■ EXCERPT
Which was the best Beatles album? Which was the worst? Nick Bollinger has devised a highly subjective method to work it out.
Now here’s something to argue about. What’s the best Beatles album?
I once came across a poll that ranked The Beatles’ studio albums from 1 to 13.
But the result didn’t seem quite right to me - at least it didn’t correspond with my tastes. So I did my own.
Admittedly my method was highly subjective. First I made a list of Beatles tracks that immediately sprung to my mind as essential: the songs I'd offer up if I were to argue a case for the Beatles as having created the greatest songbook of the past 50 years. (This came to 92, though anyone else’s list might have more, or less). Then I ranked those thirteen albums (compilations don't qualify) according to which had the greatest number of those essential tracks.
Simple. Though of course it turned out not to be.
For a start, many of the Beatles’ essential songs were only ever released as singles, not on those original 13 albums. To compensate for this, I grouped thirteen essential non-album tracks in a category of their own.
Then it struck it me that some tracks might be more ‘essential’ than others.
For example, I’ve always loved ‘Act Naturally’, Ringo’s Buck Owens cover from the Help! album. I think it captures the country element in The Beatles’ music better than anything they ever did. And yet I’d never argue that ‘Act Naturally’ has the imaginative genius of ‘I Am The Walrus’ or breathtaking beauty of ‘Blackbird’.
Another problem was that several of the albums threw up exactly the same number of essential tracks. To compound my mathematical challenge, albums like The Beatles (a.k.a. The White Album) or Abbey Road have more tracks than any of the other albums, giving them an advantage by sheer numbers.

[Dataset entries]
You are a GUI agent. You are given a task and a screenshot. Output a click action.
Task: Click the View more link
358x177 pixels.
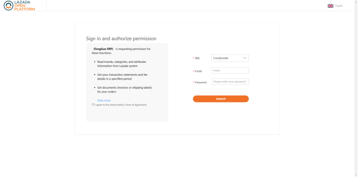click(x=104, y=100)
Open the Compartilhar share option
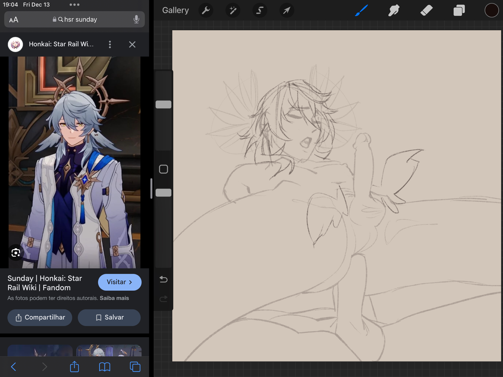This screenshot has height=377, width=503. click(40, 317)
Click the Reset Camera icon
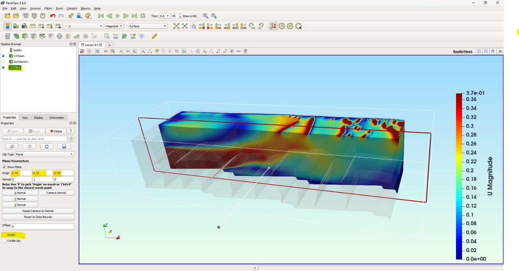 point(176,26)
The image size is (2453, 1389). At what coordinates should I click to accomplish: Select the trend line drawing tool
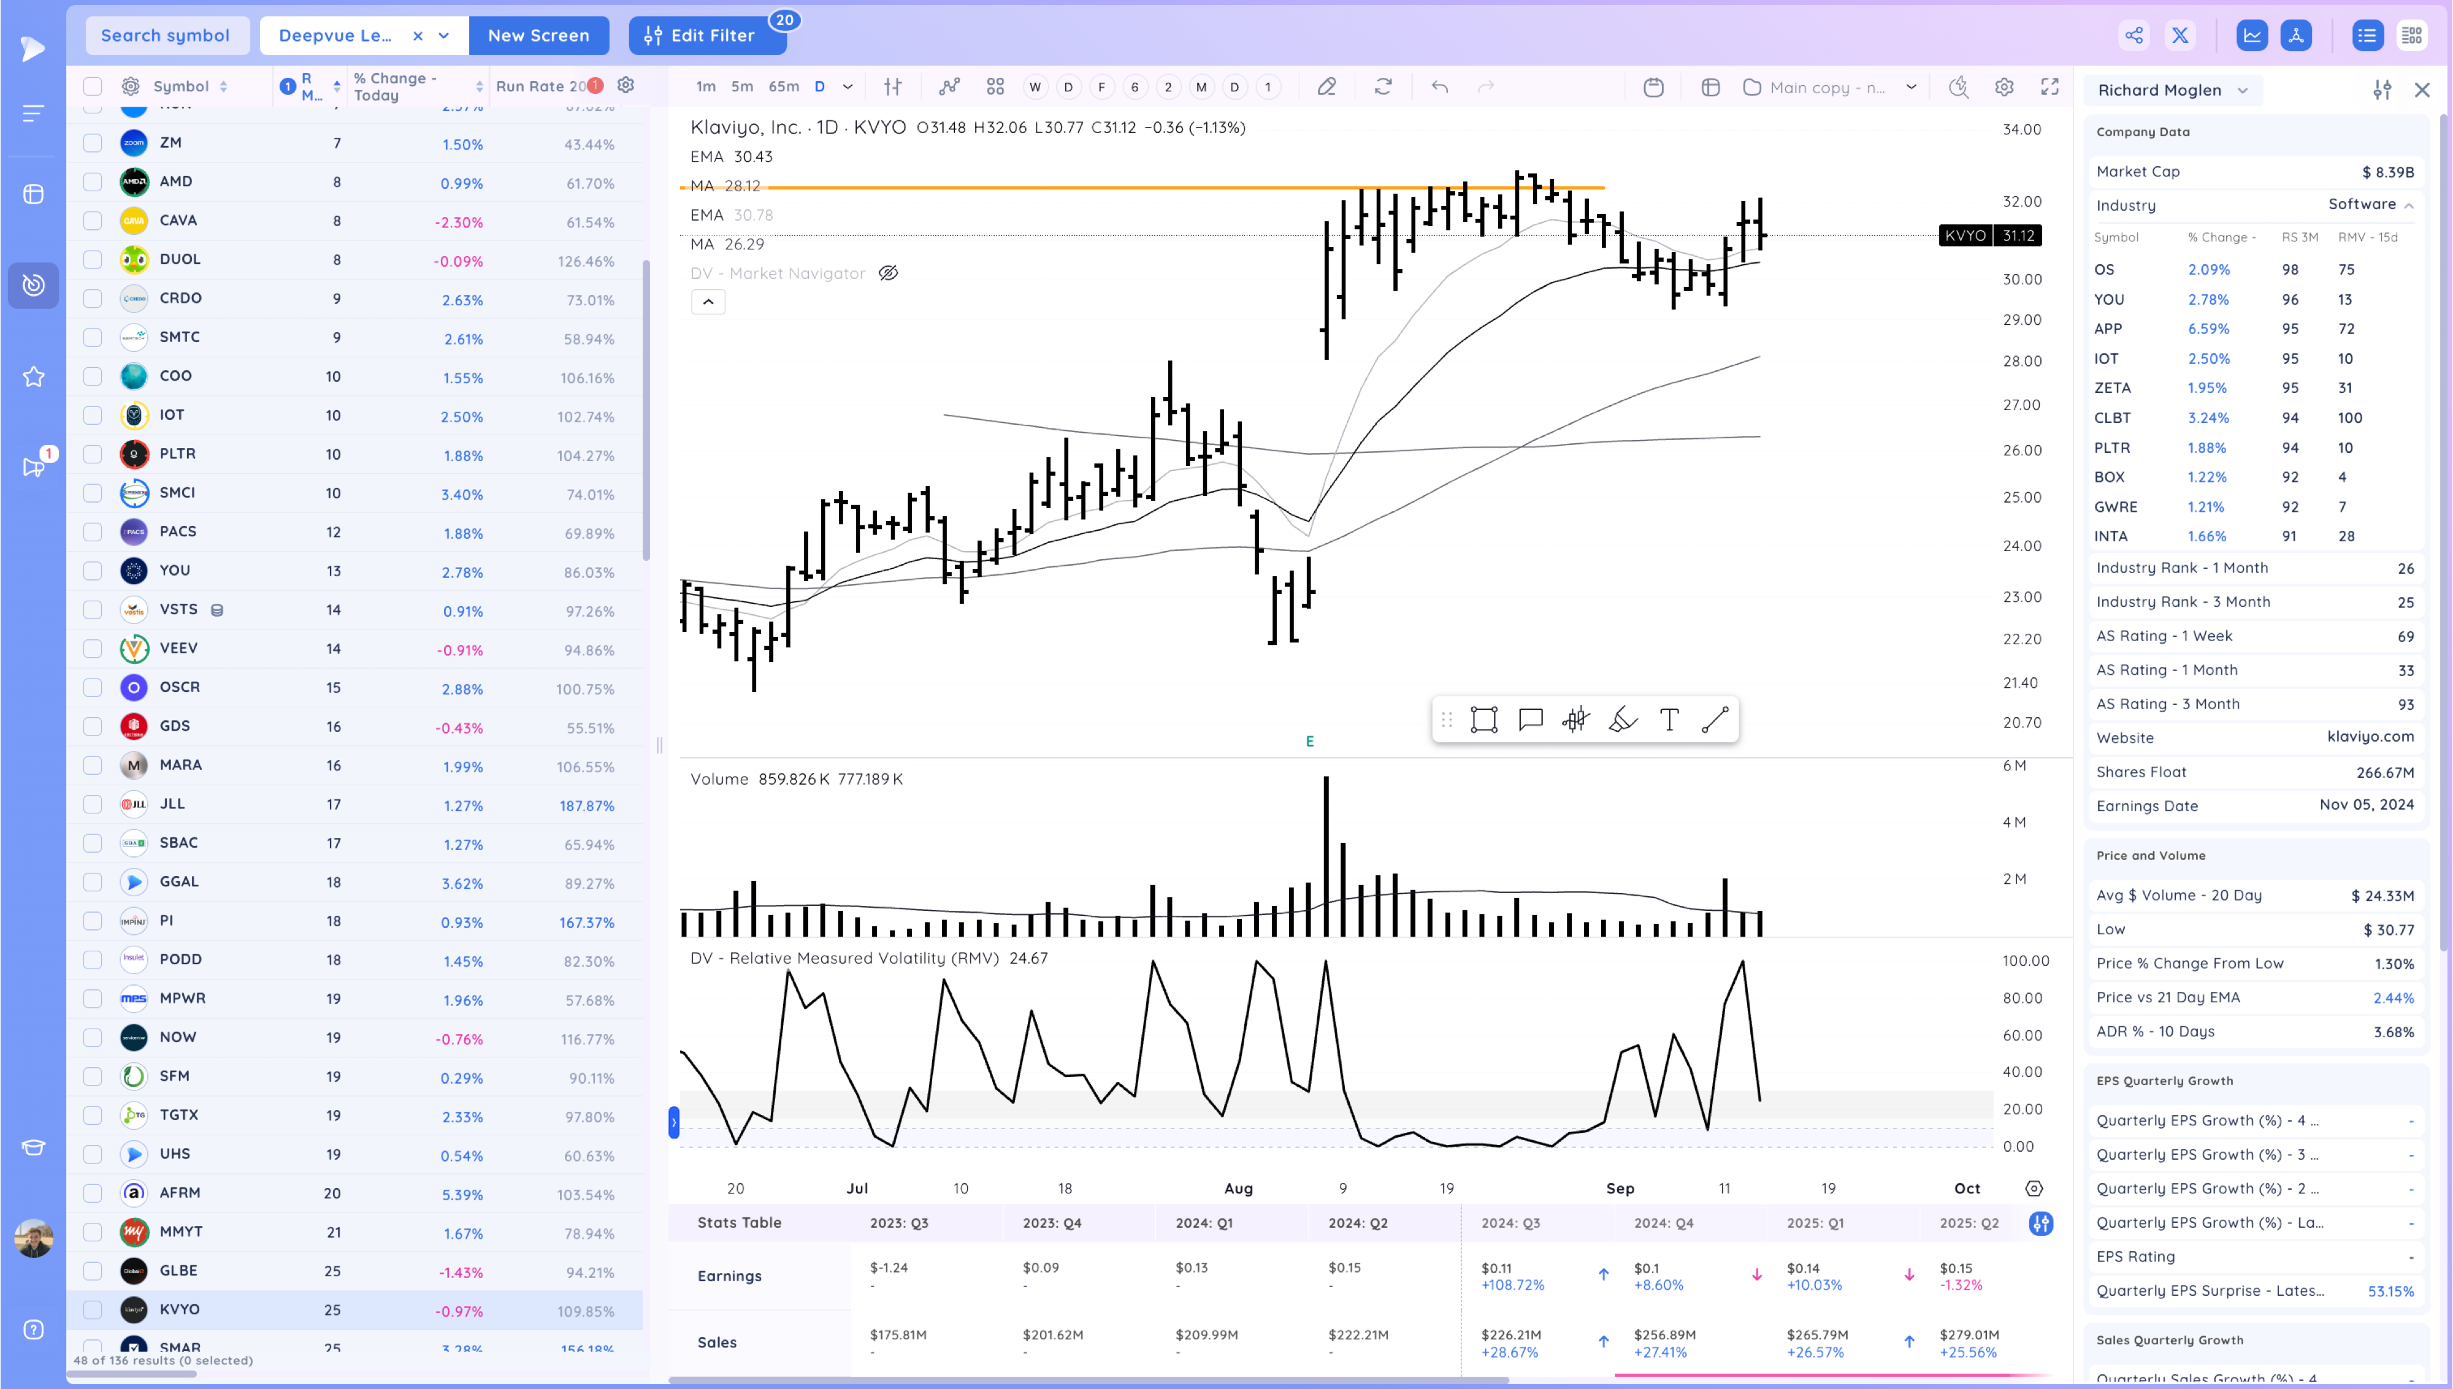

■ REQUIRED WORK
1: Answer these questions from the article on ranking Beatles albums:
(a) How many studio albums did the poll rank?
(b) How many essential tracks ended up on the list of songs that came to mind?
(c) Who sang "Act Naturally," and on which album does it appear?
2: In the article on ranking Beatles albums, turn the paragraph beginning "Admittedly my method was highly subjective" into a short list of its steps.
3: Resume the article on ranking Beatles albums from where it stops.
Nothing in the lines is needed here.

■ WRITTEN ANSWERS
1:
(a) 13
(b) 92
(c) Ringo sang it, and it appears on the Help! album.

2:
- The method was highly subjective.
- First, list the Beatles tracks that immediately came to mind as essential, the songs to offer in arguing that the Beatles created the greatest songbook of the past 50 years. This came to 92, though another person's list might be longer or shorter.
- Then rank the thirteen studio albums by how many of those essential tracks each contains. Compilations don't qualify.

3:
In an attempt to address these issues, I allocated myself twenty-two essential essential tracks, which you’ll find marked with an asterisk * in the lists below. These asterisked tracks are, in my scoring system, worth two un-asterisked tracks. (Why twenty-two, you may ask? Why not?)
Naturally all of this is based entirely on my personal preferences, of which you may learn something by studying the list. If your tastes run more to ‘When I’m 64’, ‘Maxwell’s Silver Hammer’ and ‘Octopus’s Garden’, then obviously your list will look quite different from mine.
And if you find it surprising that the albums Help! and Please Please Me rank higher by my criteria than Sgt. Pepper’s, well that surprised me too. But it turns out those albums have more of what I consider essential Beatles' songs than the sainted Pepper, and I'll stand by that.
I was also surprised how highly Magical Mystery Tour scored in my poll-of-one, given that it was not conceived as a proper album but rather cobbled together by Capitol Records from the soundtrack EP and the group’s 1967 singles. And yet it has so many of what I consider to be essential tracks.
If there’s one thing my system doesn’t address it is that what makes The Beatles’ albums great is not just the songs, but also the sequencing; the way they are constructed as albums. My system doesn’t acknowledge, for instance, how beautifully Abbey Road flows as a listening experience, irrespective of the quality of the individual songs; or conversely, how disjointed the Magical Mystery Tour album is in spite of the high quality of so many of the tracks.
Oh, well. Someone else can come up with a way to judge that.
So what have I overlooked? What have I overrated? Who cares? And where’s yours? Here’s mine.
We Can Work It Out: The best and worst of The Beatles
The Beatles albums: from worst to best
13. YELLOW SUBMARINE
Essential songs:
Only A Northern Song
Hey Bulldog
12. LET IT BE
Essential songs:
Across The Universe*
Let It Be
11. WITH THE BEATLES
Essential songs:
It Won’t Be Long
You Really Got A Hold On Me
All My Loving
All I’ve Got To Do
Money
10. BEATLES FOR SALE
Essential songs:
I’m A Loser*
I Don’t Want To Spoil The Party
No Reply
Every Little Thing
Eight Days A Week
9. RUBBER SOUL
Essential songs:
Norwegian Wood*
I’m Looking Through You
The Word
Drive My Car
Girl
In My Life
8. ABBEY ROAD
Essential songs:
Something
Come Together
I Want You (She’s So Heavy)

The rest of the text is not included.